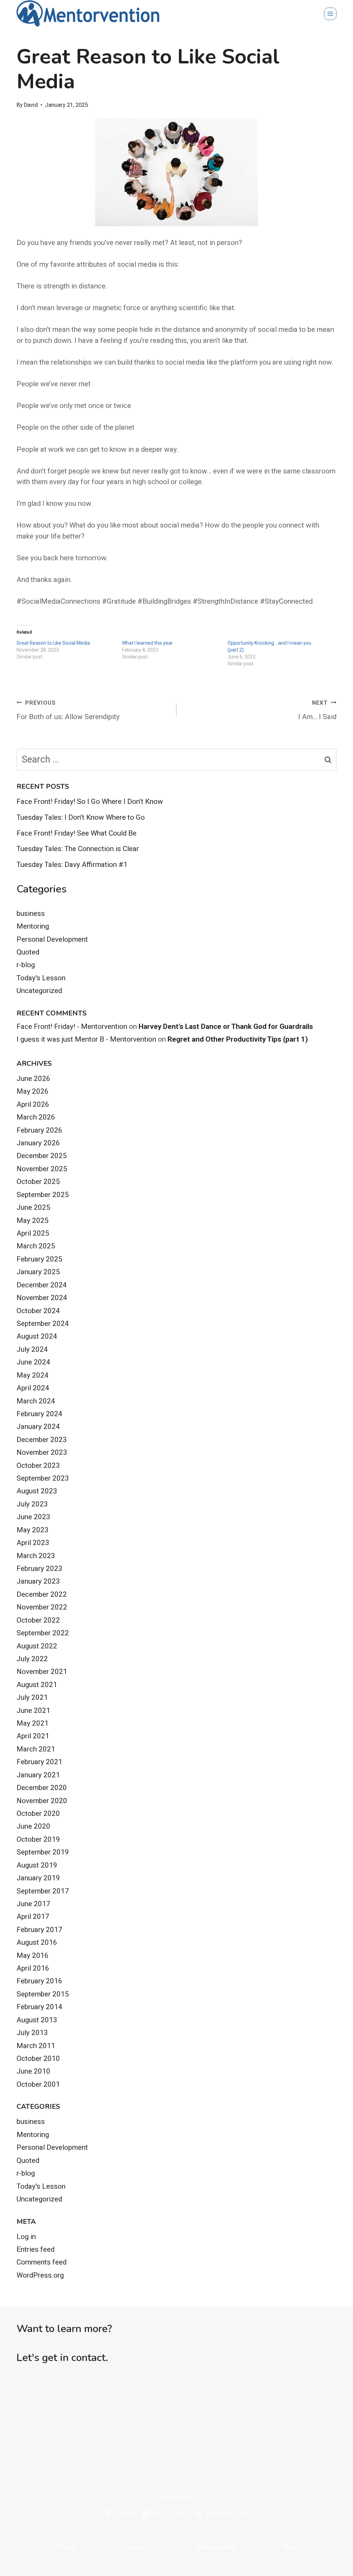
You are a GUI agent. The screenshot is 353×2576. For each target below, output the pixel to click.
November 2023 (42, 1452)
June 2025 (33, 1207)
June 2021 (33, 1710)
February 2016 (39, 1981)
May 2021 (33, 1723)
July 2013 (32, 2032)
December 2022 (42, 1594)
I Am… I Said (317, 710)
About (66, 2547)
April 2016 (33, 1968)
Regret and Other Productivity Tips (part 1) (238, 1039)
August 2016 (37, 1942)
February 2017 (39, 1929)
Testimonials (215, 2547)
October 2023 (38, 1465)
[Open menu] (330, 14)
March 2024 (36, 1401)
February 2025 (39, 1259)
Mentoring (33, 926)
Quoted (28, 952)
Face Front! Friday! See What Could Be (77, 833)
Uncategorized (39, 991)
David (31, 105)
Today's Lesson (41, 978)
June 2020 (33, 1826)
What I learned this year (147, 643)
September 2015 (43, 1994)
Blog (289, 2547)
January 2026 (38, 1143)
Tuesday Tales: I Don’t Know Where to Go (81, 817)
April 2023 (33, 1543)
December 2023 (42, 1439)
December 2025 (42, 1156)
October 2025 (38, 1181)
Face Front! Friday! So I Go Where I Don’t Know (90, 801)
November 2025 (42, 1169)
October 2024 (38, 1311)
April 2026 (33, 1104)
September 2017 (43, 1891)
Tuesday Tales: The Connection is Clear (78, 849)
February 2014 (39, 2007)
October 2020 (38, 1813)
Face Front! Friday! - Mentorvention (72, 1026)
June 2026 (33, 1078)
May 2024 (33, 1375)
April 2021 (33, 1736)
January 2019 (38, 1878)
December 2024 (42, 1285)
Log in (26, 2236)
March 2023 (36, 1556)
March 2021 (36, 1749)
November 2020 (42, 1801)
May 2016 (33, 1955)
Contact (135, 2547)
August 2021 (37, 1684)
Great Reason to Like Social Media (53, 643)
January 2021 (38, 1775)
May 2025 (33, 1220)
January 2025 (38, 1272)
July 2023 (32, 1504)
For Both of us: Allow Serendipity (68, 710)
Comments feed (42, 2262)
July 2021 (32, 1697)
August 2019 (37, 1865)
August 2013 (37, 2020)
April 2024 (33, 1388)
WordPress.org (40, 2275)
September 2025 (43, 1194)
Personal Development (52, 939)
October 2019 (38, 1839)
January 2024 (38, 1426)
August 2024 (37, 1336)
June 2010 (33, 2071)
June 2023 (33, 1517)
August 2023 (37, 1491)
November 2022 (42, 1607)
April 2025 (33, 1233)
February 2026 (39, 1130)
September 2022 (43, 1633)
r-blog (26, 965)
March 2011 (36, 2046)
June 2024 (33, 1362)
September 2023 (43, 1478)
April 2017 (33, 1916)
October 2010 (38, 2058)
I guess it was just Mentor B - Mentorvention (86, 1039)
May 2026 (33, 1091)
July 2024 (32, 1349)
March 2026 (36, 1117)
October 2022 (38, 1620)
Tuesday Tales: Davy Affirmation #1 (72, 864)
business (31, 913)
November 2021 (42, 1671)
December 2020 (42, 1787)
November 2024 (42, 1298)
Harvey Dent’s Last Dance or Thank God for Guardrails (226, 1026)
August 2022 (37, 1646)
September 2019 (43, 1852)
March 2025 (36, 1246)
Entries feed (35, 2249)
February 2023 (39, 1568)
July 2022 (32, 1659)
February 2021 (39, 1762)
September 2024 (43, 1323)
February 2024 (39, 1414)
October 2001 (38, 2084)
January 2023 (38, 1581)
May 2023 (33, 1530)
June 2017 (33, 1904)
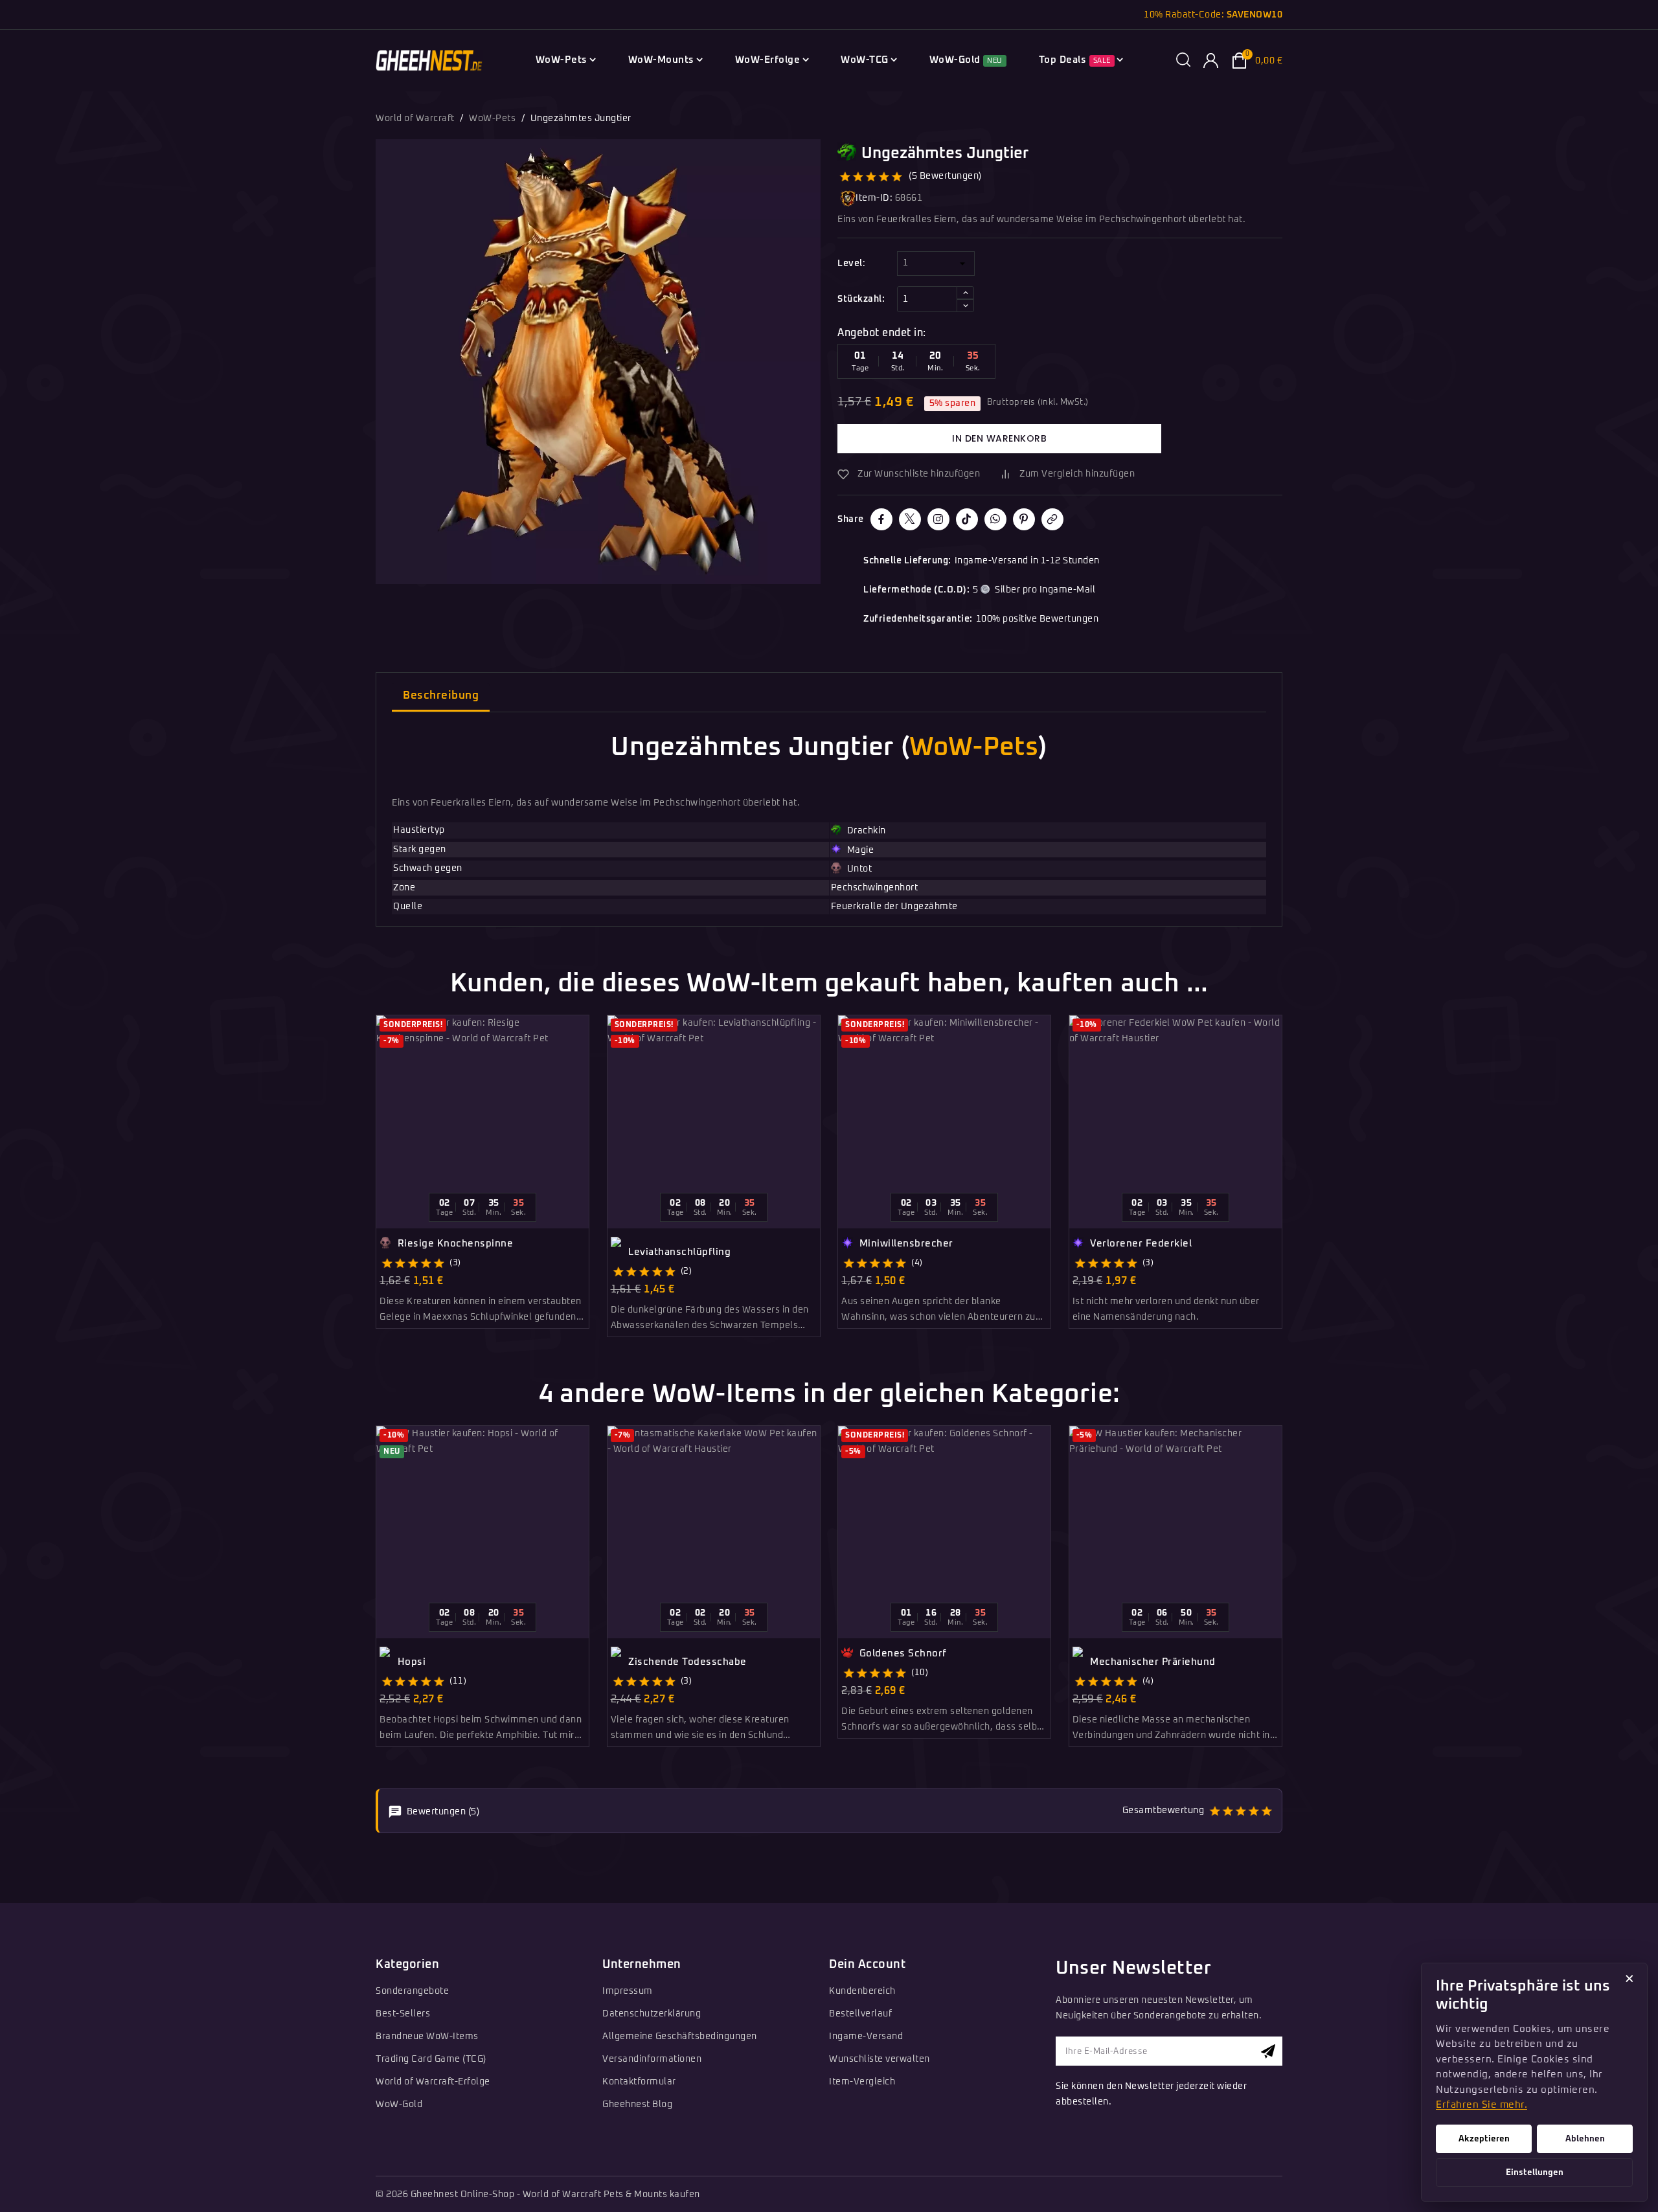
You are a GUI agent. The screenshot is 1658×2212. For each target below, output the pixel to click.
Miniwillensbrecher (904, 1243)
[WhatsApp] (995, 519)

· · · ·

How to complete this task: Write out the records once more, exactly as they stand, with no images.

Output for this task:
You are a GUI agent. The screenshot is 353×2576. For each target below, output the pixel to click.
November 2023 (42, 1452)
June 2025 (33, 1207)
June 2021 (33, 1710)
February 2016 (39, 1981)
May 2021 (33, 1723)
July 2013 (32, 2032)
December 2022 (42, 1594)
I Am… I Said (317, 710)
About (66, 2547)
April 2016 (33, 1968)
Regret and Other Productivity Tips (part 1) (238, 1039)
August 2016 (37, 1942)
February 2017 (39, 1929)
Testimonials (215, 2547)
October 2023 (38, 1465)
[Open menu] (330, 14)
March 2024 (36, 1401)
February 2025 (39, 1259)
Mentoring (33, 926)
Quoted (28, 952)
Face Front! Friday! See What Could Be (77, 833)
Uncategorized (39, 991)
David (31, 105)
Today's Lesson (41, 978)
June 2020 (33, 1826)
What I learned this year (147, 643)
September 2015 (43, 1994)
Blog (289, 2547)
January 2026 (38, 1143)
Tuesday Tales: I Don’t Know Where to Go (81, 817)
April 2023 (33, 1543)
December 2023 (42, 1439)
December 2025 (42, 1156)
October 2025 (38, 1181)
Face Front! Friday! So I Go Where I Don’t Know (90, 801)
November 2025 (42, 1169)
October 2024 (38, 1311)
April 2026 (33, 1104)
September 2017 (43, 1891)
Tuesday Tales: The Connection is Clear (78, 849)
February 2014 (39, 2007)
October 2020 (38, 1813)
Face Front! Friday! - Mentorvention (72, 1026)
June 2026 (33, 1078)
May 2024 (33, 1375)
April 2021 (33, 1736)
January 2019 (38, 1878)
December 2024 (42, 1285)
Log in (26, 2236)
March 2023 (36, 1556)
March 2021 (36, 1749)
November 2020 (42, 1801)
May 2016 (33, 1955)
Contact (135, 2547)
August 2021 (37, 1684)
Great Reason to Like Social Media (53, 643)
January 2021 (38, 1775)
May 2025 (33, 1220)
January 2025 (38, 1272)
July 2023 (32, 1504)
For Both of us: Allow Serendipity (68, 710)
Comments feed (42, 2262)
July 2021 (32, 1697)
August 2019 (37, 1865)
August 2013 (37, 2020)
April 2024 (33, 1388)
WordPress.org (40, 2275)
September 2025 (43, 1194)
Personal Development (52, 939)
October 2019 (38, 1839)
January 2024 (38, 1426)
August 2024 (37, 1336)
June 2010 (33, 2071)
June 2023 (33, 1517)
August 2023 (37, 1491)
November 2022 (42, 1607)
April 2025 (33, 1233)
February 2026 (39, 1130)
September 2022 (43, 1633)
r-blog (26, 965)
March 2011 (36, 2046)
June 2024 (33, 1362)
September 2023 (43, 1478)
April 2017 (33, 1916)
October 2010 (38, 2058)
I guess it was just Mentor B - Mentorvention (86, 1039)
May 2026 (33, 1091)
July 2024 (32, 1349)
March 2026 (36, 1117)
October 2022 (38, 1620)
Tuesday Tales: Davy Affirmation #1 (72, 864)
business (31, 913)
November 2021 (42, 1671)
December 2020 (42, 1787)
November 2024 (42, 1298)
Harvey Dent’s Last Dance or Thank God for Guardrails (226, 1026)
August 2022 (37, 1646)
September 2019 (43, 1852)
March 2025 (36, 1246)
Entries feed (35, 2249)
February 2023 (39, 1568)
July 2022 (32, 1659)
February 2021 (39, 1762)
September 2024 (43, 1323)
February 2024 (39, 1414)
October 2001 (38, 2084)
January 2023 (38, 1581)
May 2023 (33, 1530)
June 2017 (33, 1904)
You are a GUI agent. The screenshot is 1658×2212. For each target below, output the pixel to click.
Miniwillensbrecher (904, 1243)
[WhatsApp] (995, 519)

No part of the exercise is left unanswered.